▸ **WORK TO DO**
Please pick out every line of the data below that contains the word "Open", and copy each one. Case counts.

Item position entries
╔══
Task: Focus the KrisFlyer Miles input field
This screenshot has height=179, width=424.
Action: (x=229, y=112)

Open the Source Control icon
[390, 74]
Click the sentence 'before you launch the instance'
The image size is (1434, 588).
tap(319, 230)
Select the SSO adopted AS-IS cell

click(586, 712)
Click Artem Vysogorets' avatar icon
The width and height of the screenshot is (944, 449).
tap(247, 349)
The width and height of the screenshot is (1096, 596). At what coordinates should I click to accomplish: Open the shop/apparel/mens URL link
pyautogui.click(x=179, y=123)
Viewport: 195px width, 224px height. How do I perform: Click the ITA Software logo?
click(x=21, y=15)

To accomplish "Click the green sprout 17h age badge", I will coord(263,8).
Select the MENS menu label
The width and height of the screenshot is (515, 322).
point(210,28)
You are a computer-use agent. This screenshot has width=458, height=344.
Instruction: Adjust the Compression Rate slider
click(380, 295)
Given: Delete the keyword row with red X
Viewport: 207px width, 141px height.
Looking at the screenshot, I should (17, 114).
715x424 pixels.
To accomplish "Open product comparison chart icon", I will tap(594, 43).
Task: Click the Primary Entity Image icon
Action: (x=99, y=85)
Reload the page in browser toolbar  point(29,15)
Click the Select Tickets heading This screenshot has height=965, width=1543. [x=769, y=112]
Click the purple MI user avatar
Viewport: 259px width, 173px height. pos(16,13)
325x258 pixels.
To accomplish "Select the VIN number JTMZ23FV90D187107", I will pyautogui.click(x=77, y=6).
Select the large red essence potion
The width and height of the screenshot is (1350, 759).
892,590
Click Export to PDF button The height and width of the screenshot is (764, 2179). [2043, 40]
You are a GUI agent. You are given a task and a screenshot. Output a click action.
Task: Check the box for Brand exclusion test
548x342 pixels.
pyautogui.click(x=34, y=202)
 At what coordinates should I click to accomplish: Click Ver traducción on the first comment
╚══
▸ **TASK RESULT**
Open the Source Control icon
The width and height of the screenshot is (1096, 596). At what coordinates should I click to accomplish: Open the shop/apparel/mens URL link
To accomplish "Open product comparison chart icon", I will tap(594, 43).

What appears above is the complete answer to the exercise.